3 夜空への飛翔 その②
暗闇で染まるリーバインの空に、巨大な赤竜が飛び上がる。
「ひゃ、ひゃああああ――――――――!!」
「時間がない。飛ばすぞ」
「ど、どこにいくんですか!?」
シャーロットは薄翠色の瞳を閉じ痛みに耐えながら、巨竜となったロラマンドリの背中にしがみついている。
その竜の両脚は、鋭利な鉤爪で大きな布で包んだ荷物を器用に掴んでいる。中には、瀕死のユーリィと、飛行後の目的地で受け渡す手土産が入っている。
赤竜が目指す先、その答えを聞いた少女は鸚鵡返しした。
「精霊の、里……?」
「そうだ」
「そこはヤツらによる偽装結界が施されている。いわば隠れ里だ。ゆえに、今まで魔族にも人族にも知られることはなかった」
「そんな場所がこの世界に……」
「ふん。コソコソすることしか能のない種族だからな」
ロラマンドリは続ける。
「しかし、精霊どもは治癒術にも長けている。不死の人族を蝕む刻印の浸食を、抑えることができるかもしれぬ」
「……! 本当ですか!!」
「あくまで推測だ。期待するな」
「トカゲさん……ありがとうございます! ありがとうございます!!」
朱鷺色の髪の少女は涙を流しながらロラマンドリに抱き着く。
「……ふん」
「ユーリィ、頑張って……!」
巨竜の鉤爪で掴まれた大きな布の塊を見つめるシャーロット。
「リーバインの南西の端よりもっと先へ向かう。まだまだかかるぞ」
バサリバサリと大きな翼を羽ばたかせながら、闇夜を飛び駆ける赤竜。
魔女の館から街道を進んで関所をくぐり、リーバイン城までたどり着くのに何日もかかった。その距離を、この竜は数刻で飛び越えた。

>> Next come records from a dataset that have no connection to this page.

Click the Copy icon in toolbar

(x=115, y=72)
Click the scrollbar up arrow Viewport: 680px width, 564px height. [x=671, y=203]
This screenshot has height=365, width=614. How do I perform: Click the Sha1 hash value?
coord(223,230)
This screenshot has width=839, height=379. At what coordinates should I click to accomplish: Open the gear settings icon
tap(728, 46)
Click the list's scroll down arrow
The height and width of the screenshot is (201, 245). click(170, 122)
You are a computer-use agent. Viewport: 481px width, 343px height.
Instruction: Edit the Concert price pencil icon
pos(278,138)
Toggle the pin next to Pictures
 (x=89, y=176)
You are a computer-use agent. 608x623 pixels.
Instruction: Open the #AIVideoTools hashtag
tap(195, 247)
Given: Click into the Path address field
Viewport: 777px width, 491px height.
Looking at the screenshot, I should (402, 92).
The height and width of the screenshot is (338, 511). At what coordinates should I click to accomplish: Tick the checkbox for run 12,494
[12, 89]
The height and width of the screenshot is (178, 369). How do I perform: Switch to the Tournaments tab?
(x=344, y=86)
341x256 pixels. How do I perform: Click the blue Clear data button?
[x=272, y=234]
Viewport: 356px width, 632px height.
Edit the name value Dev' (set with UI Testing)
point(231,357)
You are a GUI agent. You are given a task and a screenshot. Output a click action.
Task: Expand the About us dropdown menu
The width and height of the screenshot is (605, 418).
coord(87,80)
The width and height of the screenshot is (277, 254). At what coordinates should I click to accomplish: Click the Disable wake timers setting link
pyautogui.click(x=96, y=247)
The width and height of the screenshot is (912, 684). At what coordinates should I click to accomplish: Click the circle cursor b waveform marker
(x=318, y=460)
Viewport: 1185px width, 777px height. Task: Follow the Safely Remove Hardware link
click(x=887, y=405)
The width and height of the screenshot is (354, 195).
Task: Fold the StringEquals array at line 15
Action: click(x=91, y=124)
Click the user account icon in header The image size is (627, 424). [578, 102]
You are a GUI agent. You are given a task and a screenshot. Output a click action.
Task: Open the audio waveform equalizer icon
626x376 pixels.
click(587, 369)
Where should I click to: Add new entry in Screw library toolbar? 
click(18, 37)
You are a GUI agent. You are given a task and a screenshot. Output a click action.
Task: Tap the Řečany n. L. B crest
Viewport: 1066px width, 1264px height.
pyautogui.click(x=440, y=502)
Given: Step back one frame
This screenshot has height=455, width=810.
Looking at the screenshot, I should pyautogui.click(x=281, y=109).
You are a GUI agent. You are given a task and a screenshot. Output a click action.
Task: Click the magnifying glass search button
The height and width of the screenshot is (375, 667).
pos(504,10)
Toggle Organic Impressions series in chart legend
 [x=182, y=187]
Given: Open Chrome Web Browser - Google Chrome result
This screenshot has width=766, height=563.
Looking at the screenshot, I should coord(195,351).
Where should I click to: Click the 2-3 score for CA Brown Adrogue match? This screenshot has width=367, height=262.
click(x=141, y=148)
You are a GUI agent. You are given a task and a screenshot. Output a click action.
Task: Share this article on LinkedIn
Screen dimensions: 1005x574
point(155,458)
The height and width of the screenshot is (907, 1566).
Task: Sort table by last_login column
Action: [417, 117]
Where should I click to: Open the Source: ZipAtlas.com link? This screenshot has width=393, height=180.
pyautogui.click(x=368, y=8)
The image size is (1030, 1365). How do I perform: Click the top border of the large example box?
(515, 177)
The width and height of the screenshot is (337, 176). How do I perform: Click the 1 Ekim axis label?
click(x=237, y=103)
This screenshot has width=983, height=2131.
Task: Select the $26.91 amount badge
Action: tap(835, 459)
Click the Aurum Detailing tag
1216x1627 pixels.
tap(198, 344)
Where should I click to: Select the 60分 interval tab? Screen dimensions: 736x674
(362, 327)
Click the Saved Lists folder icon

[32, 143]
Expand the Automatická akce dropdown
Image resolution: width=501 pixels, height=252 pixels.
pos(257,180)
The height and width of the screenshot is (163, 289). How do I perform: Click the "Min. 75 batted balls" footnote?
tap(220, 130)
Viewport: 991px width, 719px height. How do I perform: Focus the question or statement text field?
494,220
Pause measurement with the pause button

「トカゲさんのとっておき、びっくりしました。数輪廻に一度しか使えない秘術を行使していただき、感謝しています」
少女は改めてお礼を伝えた。
夜空を飛び続けるロラマンドリもまんざらではないようで、
「……ふん。この竜化は、長くにわたり蓄積させた魔力を一気に解放することによって顕現可能になる」
「……つまり、トカゲさんはずっと魔力を貯め続けていた?」
「そうだ。しかし当然、この世界に天然で湧く魔力などたかが知れている。竜化できるほど大量で高濃度に貯めることができたのも、すこし前に収穫期があってな」
「収穫期?」
「我が火蜥蜴族なのを忘れたか? そしてなぜ、我が貴様らを偶然とはいえ見つけることができたと思う?」
「? ……あ!」
得心したシャーロットの反応に赤竜は皮肉な笑みを浮かべながら、
「そうだ。火の眷属でもある我の魔力回収にもっとも適した場所が、少し前に存在した。火の海になったヴルカン村だ」
「魔力の源は、魔素である。魔素は、人族の生命力を触媒とする。生命力に五大エレメントのいずれかが多量に掛け合わされるとき、魔素が生成される……」
たしか、教会の神父様はそうおっしゃっていた。
「またとない機会だったからな。我が火の海を歩き回り魔力を吸収していた時に、まだ息のある貴様らを見つけた」
「……そうだったんですね、何から何まで……本当にありがとうございます……!」
「ふん。今から思えば、貴様らを見つけたことこそが、我が不運の始まりだったようだ」
赤い竜はそう悪態をつくと、恐ろしいほどの速度で夜闇を飛び続けた。